Media release

BHP finally listens to investors and commits to wind down Australia’s biggest thermal coal mine

The Australasian Centre for Corporate Responsibility​ (ACCR)  is commenting on BHP’s announcement to the ASX that it will abandon the divestment of the Mt Arthur thermal coal mine in NSW.  BHP had proposed to extend the life of the mine by 19 years (to 2045) as part of efforts to divest the asset. Now, BHP is seeking to extend the Mt Arthur Coal mine to FY2030 and close the asset itself. It is expected that rehabilitation works will run for 10-15 years following mine closure.

Commenting on BHP’s NSW divestment review update, Harriet Kater, Climate Lead (Australia) at the Australasian Centre for Corporate Responsibility (ACCR) said:

“Following repeated concerns raised by investors, ACCR and civil society, BHP has finally made the right call by abandoning its pursuit of the Mt Arthur thermal coal mine extension to 2045 and its plans to divest the mine.

“Use of asset divestment as a tool to lower carbon footprints and avoid responsible closure is not acceptable.

“BHP has sat on this decision for far too long. If it had been willing to act sooner, affected communities would have avoided a prolonged period of uncertainty and the mine extension from 2026 to FY2030 could have been avoided.

“The IEA Net Zero scenario stated there can be no new coal mines or extensions from 2021 so the decision to still seek a mine life extension from 2026 to 2030 is completely inconsistent with the Paris Agreement and limiting warming to 1.5 degrees.

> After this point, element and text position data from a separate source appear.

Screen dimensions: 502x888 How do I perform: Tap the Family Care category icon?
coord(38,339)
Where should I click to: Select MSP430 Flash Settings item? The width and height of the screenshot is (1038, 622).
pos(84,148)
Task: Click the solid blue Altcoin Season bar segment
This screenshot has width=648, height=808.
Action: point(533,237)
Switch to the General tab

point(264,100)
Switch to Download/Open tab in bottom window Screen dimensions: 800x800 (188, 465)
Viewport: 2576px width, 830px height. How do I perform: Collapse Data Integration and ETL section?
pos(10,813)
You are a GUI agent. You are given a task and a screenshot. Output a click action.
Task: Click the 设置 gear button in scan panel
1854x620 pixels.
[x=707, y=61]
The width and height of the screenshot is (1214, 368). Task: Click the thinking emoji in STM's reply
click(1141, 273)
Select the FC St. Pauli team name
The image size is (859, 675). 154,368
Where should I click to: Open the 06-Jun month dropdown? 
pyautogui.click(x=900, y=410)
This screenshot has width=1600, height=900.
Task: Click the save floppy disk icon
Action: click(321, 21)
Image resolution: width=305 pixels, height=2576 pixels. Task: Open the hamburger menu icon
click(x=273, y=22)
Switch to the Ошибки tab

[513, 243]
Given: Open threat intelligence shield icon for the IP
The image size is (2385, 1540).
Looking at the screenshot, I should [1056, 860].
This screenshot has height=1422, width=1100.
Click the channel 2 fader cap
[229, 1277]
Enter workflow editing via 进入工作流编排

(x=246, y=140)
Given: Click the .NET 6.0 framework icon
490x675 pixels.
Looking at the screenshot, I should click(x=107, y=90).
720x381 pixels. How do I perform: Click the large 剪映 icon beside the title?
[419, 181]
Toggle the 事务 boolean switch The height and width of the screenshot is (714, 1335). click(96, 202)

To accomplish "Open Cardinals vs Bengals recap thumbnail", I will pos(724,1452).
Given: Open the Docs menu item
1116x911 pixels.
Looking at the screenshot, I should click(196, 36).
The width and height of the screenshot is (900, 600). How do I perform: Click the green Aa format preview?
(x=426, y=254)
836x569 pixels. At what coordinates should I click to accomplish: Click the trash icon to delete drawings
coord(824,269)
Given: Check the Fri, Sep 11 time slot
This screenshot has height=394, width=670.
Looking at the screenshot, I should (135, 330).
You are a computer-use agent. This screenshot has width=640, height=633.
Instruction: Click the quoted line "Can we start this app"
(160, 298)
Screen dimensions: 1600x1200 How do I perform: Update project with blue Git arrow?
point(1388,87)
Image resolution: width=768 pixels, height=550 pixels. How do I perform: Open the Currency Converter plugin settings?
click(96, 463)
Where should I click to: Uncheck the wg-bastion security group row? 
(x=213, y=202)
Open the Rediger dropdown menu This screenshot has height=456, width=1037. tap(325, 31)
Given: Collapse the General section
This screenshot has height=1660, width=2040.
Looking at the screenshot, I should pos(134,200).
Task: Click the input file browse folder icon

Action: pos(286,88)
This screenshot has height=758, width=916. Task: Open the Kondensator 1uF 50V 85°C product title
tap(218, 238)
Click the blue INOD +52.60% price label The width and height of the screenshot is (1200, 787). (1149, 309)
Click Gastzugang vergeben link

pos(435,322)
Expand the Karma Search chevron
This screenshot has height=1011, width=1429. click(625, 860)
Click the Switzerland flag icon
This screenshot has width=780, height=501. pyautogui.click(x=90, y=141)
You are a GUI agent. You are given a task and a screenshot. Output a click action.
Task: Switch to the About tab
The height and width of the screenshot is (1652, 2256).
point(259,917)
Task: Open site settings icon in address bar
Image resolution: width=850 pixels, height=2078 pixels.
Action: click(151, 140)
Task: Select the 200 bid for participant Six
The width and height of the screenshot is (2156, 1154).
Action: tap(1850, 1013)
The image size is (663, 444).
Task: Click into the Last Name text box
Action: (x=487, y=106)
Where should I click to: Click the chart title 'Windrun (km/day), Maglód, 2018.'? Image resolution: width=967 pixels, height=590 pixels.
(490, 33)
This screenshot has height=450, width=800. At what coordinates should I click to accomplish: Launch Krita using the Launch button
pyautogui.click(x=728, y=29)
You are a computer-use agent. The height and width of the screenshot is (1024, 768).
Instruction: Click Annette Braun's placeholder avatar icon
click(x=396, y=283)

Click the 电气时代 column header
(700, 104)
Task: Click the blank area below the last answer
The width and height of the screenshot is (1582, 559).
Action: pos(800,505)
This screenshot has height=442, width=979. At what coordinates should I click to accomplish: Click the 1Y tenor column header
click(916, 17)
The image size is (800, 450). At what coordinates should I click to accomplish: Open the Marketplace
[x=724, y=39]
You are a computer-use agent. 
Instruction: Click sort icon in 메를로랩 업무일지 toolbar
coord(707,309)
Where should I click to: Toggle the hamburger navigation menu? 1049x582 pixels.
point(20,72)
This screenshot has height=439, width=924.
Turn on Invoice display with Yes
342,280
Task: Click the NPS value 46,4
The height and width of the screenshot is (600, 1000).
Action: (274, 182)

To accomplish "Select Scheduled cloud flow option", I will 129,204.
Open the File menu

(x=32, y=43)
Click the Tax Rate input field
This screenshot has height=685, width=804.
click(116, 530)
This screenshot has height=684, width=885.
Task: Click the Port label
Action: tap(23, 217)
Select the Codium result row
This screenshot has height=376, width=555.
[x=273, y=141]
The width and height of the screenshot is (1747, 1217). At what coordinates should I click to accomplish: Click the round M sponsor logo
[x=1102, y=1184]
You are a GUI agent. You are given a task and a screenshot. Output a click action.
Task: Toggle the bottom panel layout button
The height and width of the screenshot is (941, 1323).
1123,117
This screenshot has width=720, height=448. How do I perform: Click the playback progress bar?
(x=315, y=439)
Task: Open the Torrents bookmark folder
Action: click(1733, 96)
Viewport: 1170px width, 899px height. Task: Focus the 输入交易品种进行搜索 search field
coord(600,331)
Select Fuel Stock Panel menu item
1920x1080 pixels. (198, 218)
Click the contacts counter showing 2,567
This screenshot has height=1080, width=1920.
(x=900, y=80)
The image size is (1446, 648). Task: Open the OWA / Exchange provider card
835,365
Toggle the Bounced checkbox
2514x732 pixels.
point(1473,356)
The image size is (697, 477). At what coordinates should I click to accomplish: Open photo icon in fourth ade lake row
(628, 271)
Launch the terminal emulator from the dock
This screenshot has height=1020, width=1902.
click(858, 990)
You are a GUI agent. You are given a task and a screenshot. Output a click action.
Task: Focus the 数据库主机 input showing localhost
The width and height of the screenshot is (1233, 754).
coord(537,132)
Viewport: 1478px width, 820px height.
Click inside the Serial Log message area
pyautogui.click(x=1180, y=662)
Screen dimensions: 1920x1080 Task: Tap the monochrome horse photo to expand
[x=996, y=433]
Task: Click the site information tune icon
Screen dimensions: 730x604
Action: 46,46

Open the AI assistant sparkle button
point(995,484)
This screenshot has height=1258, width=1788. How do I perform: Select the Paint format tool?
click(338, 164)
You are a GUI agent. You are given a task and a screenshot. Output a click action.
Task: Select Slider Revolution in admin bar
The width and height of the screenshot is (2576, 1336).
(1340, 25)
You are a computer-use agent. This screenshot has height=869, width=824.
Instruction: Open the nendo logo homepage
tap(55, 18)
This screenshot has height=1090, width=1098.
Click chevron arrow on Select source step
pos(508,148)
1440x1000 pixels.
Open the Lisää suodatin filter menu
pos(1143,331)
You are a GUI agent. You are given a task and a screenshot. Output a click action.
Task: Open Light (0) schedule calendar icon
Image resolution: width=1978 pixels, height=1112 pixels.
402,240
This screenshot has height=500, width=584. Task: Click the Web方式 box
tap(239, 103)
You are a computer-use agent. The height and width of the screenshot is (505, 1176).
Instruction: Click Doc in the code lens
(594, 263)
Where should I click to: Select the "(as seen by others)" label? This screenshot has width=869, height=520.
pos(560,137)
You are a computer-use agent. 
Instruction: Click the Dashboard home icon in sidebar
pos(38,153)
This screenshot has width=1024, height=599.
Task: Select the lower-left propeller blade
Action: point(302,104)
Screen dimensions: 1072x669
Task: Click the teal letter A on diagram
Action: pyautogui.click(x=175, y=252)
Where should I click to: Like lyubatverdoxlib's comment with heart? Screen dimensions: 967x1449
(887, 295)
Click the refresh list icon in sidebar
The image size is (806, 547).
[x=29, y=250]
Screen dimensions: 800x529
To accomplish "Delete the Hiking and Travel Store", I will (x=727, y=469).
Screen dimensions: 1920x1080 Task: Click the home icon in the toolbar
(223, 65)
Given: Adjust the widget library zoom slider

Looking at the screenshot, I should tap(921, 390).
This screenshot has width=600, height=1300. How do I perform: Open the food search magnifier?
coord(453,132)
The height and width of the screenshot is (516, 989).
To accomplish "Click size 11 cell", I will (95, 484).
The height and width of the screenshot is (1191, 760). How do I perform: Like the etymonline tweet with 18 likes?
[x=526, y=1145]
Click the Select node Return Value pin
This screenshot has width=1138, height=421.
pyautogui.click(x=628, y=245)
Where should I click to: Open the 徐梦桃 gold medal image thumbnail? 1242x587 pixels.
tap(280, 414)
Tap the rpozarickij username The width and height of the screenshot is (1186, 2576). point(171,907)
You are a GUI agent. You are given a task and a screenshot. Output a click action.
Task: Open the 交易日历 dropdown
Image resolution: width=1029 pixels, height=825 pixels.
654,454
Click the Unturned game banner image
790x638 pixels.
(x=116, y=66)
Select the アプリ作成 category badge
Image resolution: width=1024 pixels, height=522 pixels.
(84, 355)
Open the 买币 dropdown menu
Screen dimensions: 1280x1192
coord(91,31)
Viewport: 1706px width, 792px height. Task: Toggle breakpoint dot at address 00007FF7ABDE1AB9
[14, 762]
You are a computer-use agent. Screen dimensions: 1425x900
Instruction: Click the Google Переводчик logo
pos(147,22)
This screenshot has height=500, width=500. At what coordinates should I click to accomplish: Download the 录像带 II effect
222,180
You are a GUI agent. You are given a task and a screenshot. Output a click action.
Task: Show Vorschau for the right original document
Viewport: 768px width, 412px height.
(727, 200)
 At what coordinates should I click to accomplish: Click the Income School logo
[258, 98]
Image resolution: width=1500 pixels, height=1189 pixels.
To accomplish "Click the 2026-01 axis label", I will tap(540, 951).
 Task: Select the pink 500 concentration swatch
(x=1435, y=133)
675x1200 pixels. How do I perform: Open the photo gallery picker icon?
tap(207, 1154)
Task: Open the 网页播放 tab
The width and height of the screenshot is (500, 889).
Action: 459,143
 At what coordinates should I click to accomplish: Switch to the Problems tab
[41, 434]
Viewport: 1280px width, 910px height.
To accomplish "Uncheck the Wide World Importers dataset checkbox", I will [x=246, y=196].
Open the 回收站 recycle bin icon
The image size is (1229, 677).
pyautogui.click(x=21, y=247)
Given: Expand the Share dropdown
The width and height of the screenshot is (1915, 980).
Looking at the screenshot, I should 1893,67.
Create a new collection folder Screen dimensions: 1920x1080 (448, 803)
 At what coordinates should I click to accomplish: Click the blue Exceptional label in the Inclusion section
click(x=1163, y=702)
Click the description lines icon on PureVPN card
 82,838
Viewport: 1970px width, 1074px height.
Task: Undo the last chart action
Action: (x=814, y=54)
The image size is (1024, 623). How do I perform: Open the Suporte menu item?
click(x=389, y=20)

“The approach to closure, affected workers and communities will be a big test for BHP. Investors expect BHP to commit to decarbonising in accordance with just transition principles.

“The current US$700M provision for closure does not appear to match the enormous scale of the likely clean up bill. BHP has an opportunity to draw on the returns from current record high thermal coal prices to properly fund high quality remediation.

“We remain concerned that BHP is still seeking to open a new greenfield coal mine, Blackwater South, to operate for 90 years in Queensland. It’s time for BHP to stop proposing new and expanded coal mines.

“Investors will continue to keep BHP accountable for its coal mining impacts and expansion plans.”